:: TASK DESCRIPTION ::
Reproduce the data word for word from its first line through the line containing "Viewport: 360px width, 480px height. (x=69, y=432)", both lines included. Leave the pictures out.

Screenshot and document pointing data
* * * * * * *

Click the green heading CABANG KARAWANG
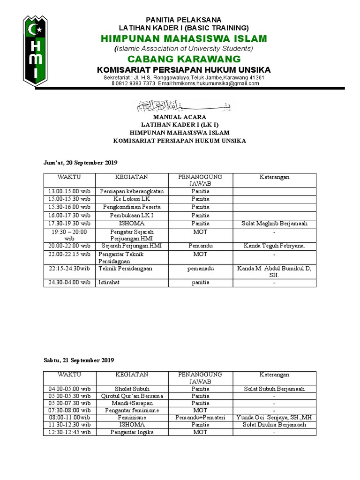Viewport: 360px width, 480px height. (x=185, y=59)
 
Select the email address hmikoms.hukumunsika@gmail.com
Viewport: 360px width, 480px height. (x=208, y=83)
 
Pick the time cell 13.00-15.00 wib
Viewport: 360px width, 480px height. (x=69, y=191)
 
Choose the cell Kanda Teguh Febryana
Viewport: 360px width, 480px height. (x=274, y=246)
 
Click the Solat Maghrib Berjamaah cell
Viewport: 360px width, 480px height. (x=274, y=224)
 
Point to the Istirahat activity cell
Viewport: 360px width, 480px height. (x=108, y=283)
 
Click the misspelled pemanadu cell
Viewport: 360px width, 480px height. (x=200, y=268)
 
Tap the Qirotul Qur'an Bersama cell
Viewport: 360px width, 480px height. (x=132, y=396)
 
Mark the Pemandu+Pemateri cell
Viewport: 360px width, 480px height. (x=200, y=417)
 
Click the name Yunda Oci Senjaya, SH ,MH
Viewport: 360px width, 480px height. (x=274, y=417)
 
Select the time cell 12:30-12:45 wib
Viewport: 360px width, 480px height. (x=69, y=432)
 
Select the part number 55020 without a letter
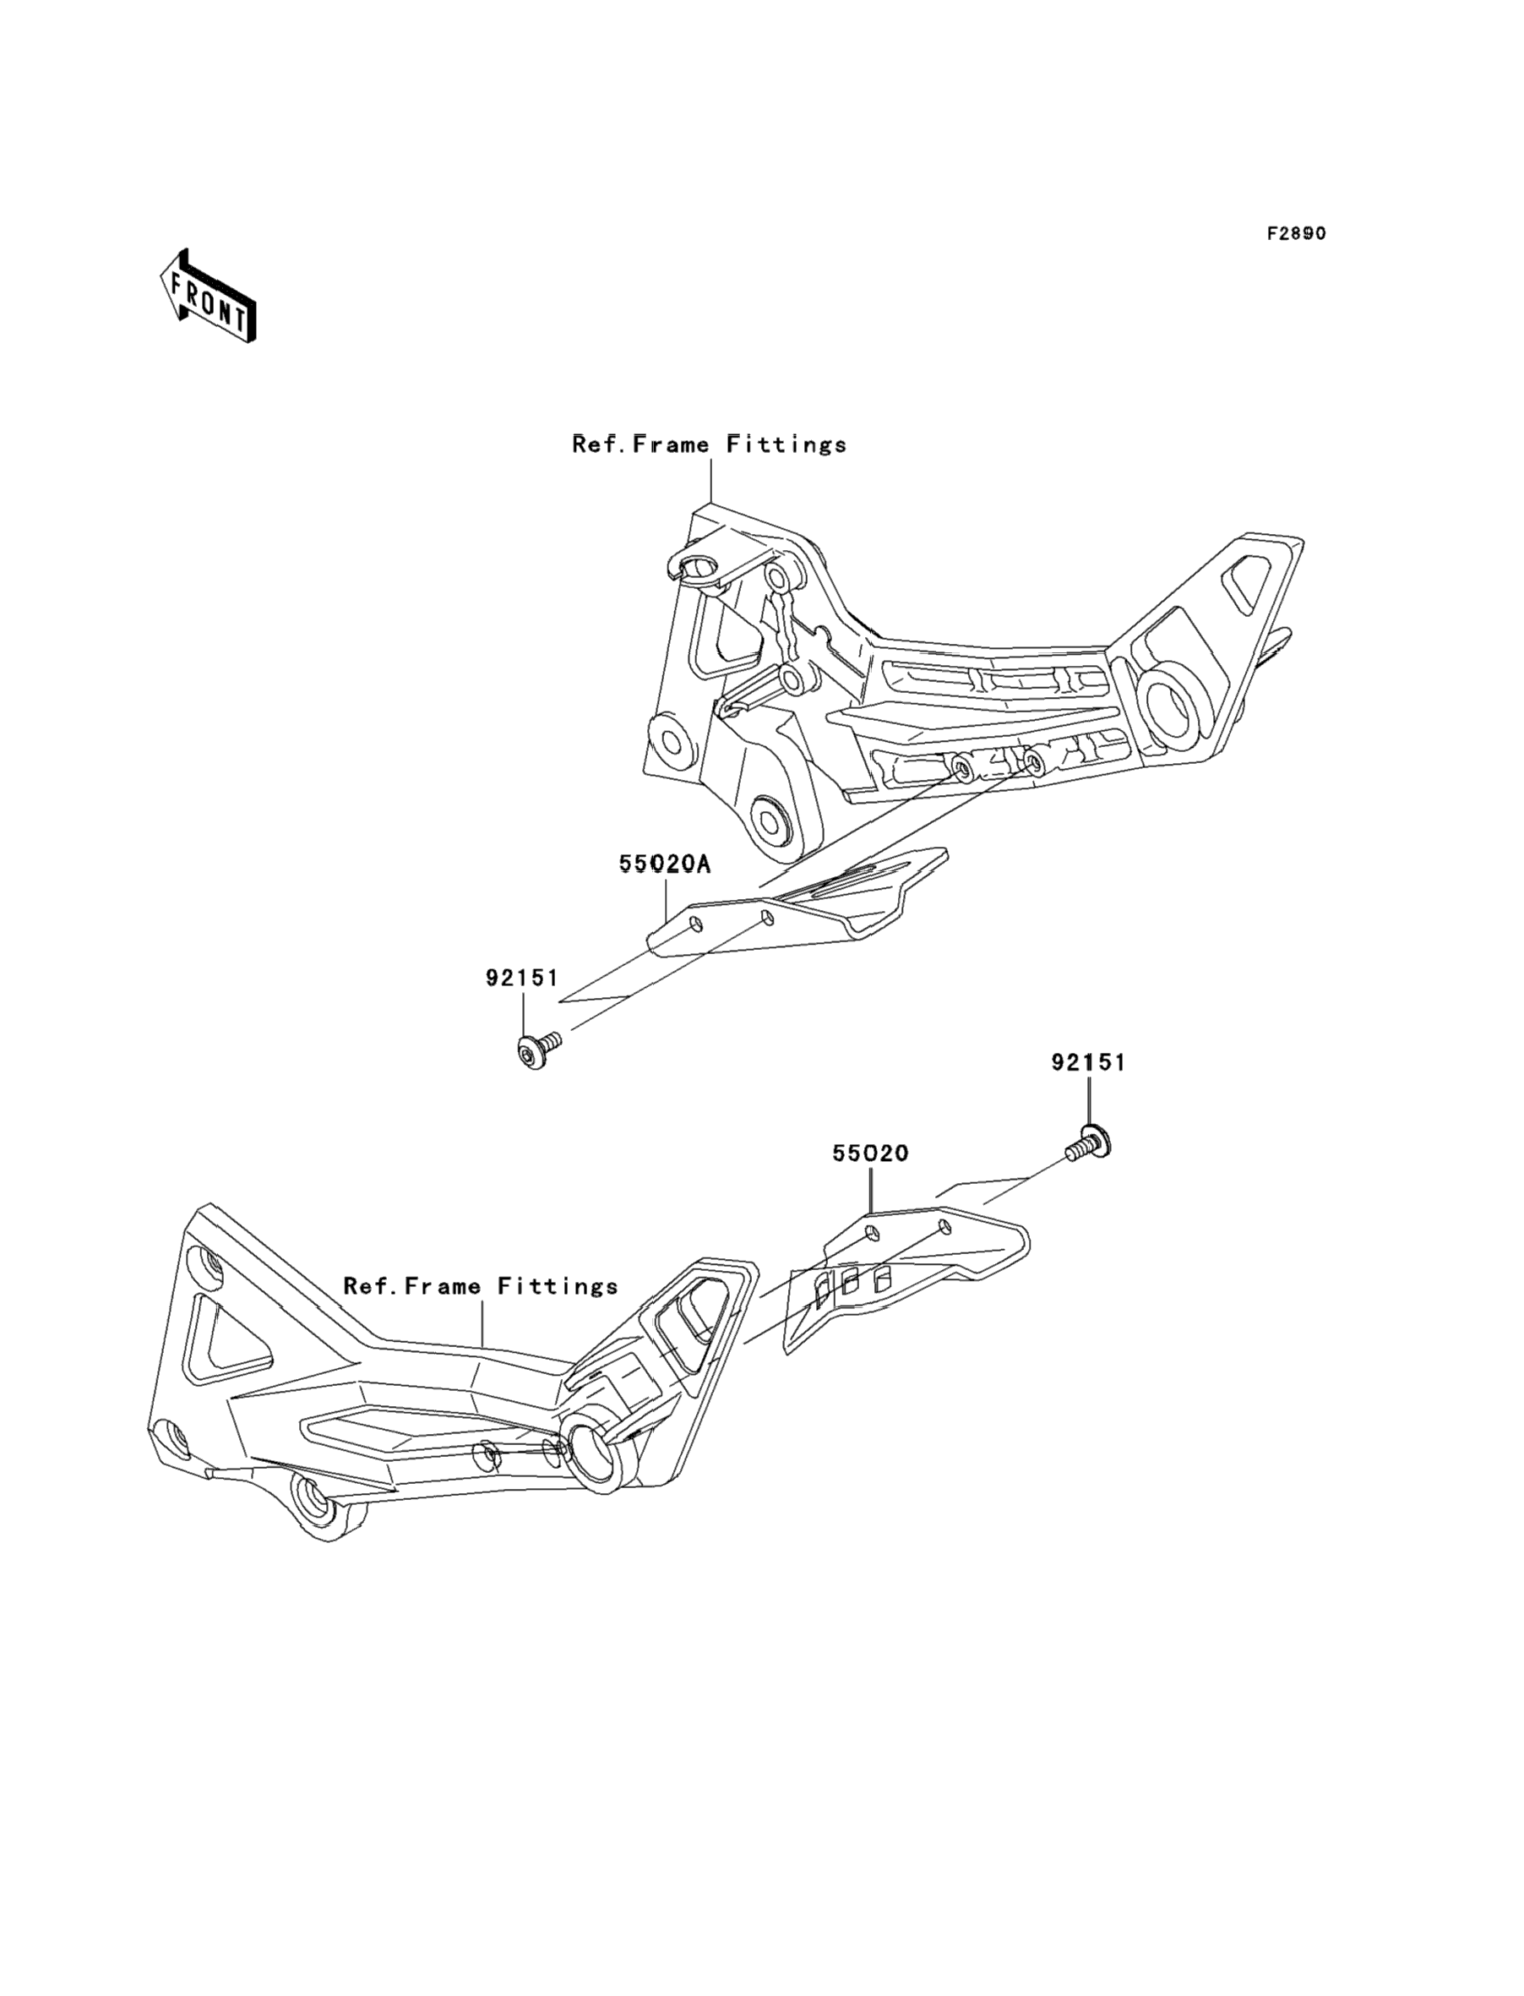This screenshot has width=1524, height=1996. click(x=871, y=1153)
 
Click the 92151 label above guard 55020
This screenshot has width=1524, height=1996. click(x=1089, y=1062)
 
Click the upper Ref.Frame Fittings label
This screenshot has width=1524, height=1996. click(x=710, y=444)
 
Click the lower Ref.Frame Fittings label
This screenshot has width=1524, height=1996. click(x=481, y=1286)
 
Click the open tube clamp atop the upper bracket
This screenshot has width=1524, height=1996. click(x=700, y=569)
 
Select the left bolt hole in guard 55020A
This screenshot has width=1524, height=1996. click(x=696, y=924)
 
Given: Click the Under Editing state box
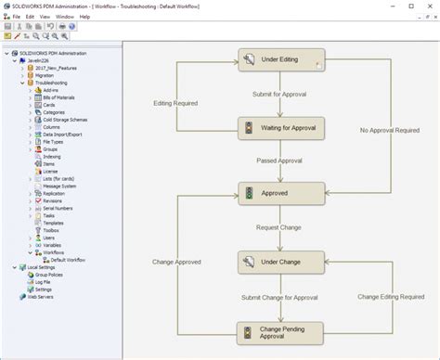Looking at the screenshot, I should click(281, 60).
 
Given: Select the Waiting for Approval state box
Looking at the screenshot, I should click(281, 127).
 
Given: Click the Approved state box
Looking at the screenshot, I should click(281, 193).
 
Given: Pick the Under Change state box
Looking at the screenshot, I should click(281, 263).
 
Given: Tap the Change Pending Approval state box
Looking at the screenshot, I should click(281, 332).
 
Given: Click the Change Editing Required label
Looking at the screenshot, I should click(389, 297).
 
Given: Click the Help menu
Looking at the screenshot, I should click(84, 17).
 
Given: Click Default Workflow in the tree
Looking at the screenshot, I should click(67, 260).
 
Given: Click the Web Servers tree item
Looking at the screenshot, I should click(40, 297).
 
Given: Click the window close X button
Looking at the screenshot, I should click(432, 6).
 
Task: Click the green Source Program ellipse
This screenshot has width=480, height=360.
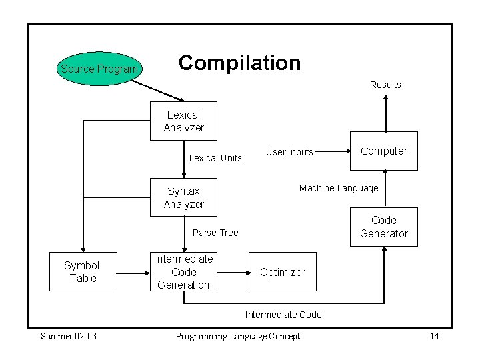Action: click(99, 69)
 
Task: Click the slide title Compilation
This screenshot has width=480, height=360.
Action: click(239, 63)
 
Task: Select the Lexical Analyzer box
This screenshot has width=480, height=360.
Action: click(183, 121)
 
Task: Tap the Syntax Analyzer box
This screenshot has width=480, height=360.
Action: click(183, 198)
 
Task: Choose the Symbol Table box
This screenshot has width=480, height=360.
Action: click(83, 272)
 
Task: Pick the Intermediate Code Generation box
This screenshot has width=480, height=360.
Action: click(183, 272)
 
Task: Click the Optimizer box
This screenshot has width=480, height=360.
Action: click(283, 272)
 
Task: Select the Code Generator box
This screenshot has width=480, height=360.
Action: click(383, 227)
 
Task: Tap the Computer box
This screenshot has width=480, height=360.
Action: click(383, 151)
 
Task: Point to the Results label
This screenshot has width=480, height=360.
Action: click(385, 85)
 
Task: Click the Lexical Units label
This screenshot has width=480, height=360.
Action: click(215, 158)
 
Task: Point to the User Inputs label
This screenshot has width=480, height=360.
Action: click(289, 152)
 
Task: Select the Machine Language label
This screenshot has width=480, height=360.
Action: click(339, 188)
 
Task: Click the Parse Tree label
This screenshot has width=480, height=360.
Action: click(215, 233)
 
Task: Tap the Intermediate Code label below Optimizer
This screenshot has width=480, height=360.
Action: click(283, 315)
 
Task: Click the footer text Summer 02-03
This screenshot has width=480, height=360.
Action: click(69, 336)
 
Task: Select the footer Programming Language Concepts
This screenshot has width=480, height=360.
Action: click(239, 336)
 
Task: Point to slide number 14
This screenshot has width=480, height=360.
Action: click(434, 336)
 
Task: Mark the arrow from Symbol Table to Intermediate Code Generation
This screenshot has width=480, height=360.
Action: click(133, 272)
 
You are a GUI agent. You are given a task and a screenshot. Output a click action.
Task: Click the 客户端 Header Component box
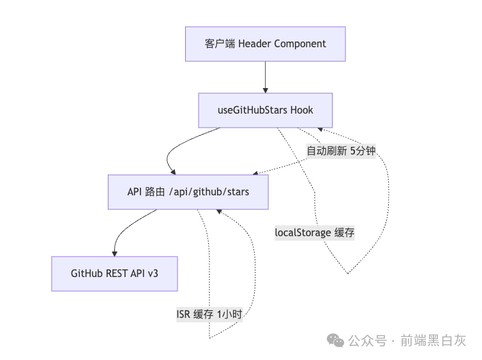(265, 44)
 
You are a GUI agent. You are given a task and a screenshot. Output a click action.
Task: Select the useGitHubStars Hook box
(265, 110)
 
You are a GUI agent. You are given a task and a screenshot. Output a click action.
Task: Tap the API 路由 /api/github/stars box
(188, 191)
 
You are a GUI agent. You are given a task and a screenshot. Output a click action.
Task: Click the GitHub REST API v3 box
(114, 273)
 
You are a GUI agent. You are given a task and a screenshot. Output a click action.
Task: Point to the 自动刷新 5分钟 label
(341, 151)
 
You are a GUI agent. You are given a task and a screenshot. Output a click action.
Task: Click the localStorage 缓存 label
(314, 232)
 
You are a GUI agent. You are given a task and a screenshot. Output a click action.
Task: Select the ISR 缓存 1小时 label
(209, 314)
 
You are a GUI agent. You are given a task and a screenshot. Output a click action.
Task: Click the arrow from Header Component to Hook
(265, 77)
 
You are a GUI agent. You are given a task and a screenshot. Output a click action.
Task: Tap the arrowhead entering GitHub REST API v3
(115, 252)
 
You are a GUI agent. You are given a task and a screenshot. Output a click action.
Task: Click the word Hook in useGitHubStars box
(301, 110)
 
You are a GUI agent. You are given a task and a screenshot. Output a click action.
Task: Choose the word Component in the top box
(297, 44)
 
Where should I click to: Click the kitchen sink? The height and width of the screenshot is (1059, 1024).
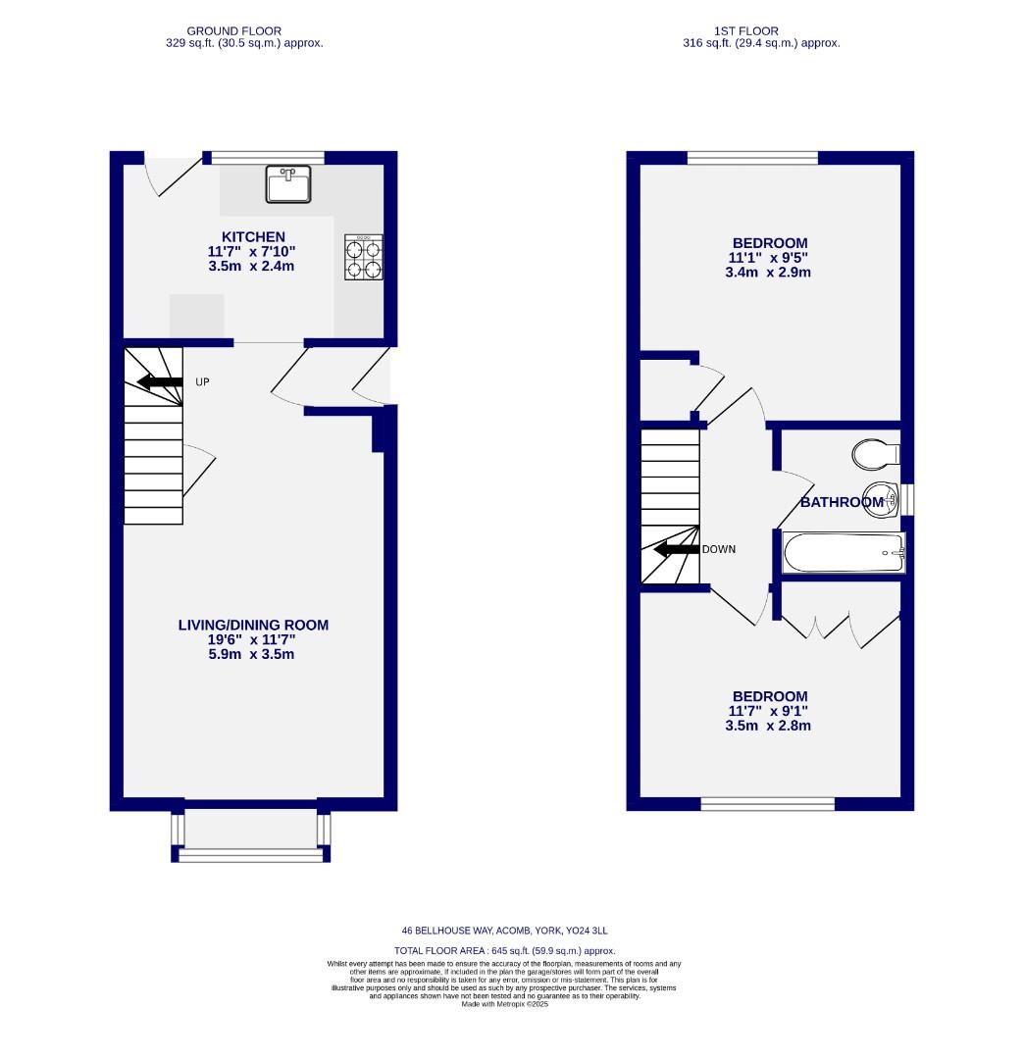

* * * * * * *

:: SOLUTION FOR THIS TASK ::
Click the green heading CABANG KARAWANG
Viewport: 360px width, 480px height. (x=185, y=59)
 
Select the email address hmikoms.hukumunsika@gmail.com
Viewport: 360px width, 480px height. (x=208, y=83)
 
Pick the time cell 13.00-15.00 wib
Viewport: 360px width, 480px height. (x=69, y=191)
 
Choose the cell Kanda Teguh Febryana
Viewport: 360px width, 480px height. (x=274, y=246)
 
Click the Solat Maghrib Berjamaah cell
Viewport: 360px width, 480px height. (x=274, y=224)
 
Point to the Istirahat activity cell
Viewport: 360px width, 480px height. (x=108, y=283)
 
Click the misspelled pemanadu cell
Viewport: 360px width, 480px height. (x=200, y=268)
 
Tap the Qirotul Qur'an Bersama cell
Viewport: 360px width, 480px height. (x=132, y=396)
 
Mark the Pemandu+Pemateri cell
Viewport: 360px width, 480px height. (x=200, y=417)
 
Click the name Yunda Oci Senjaya, SH ,MH
Viewport: 360px width, 480px height. (x=274, y=417)
 
Select the time cell 12:30-12:45 wib
Viewport: 360px width, 480px height. (x=69, y=432)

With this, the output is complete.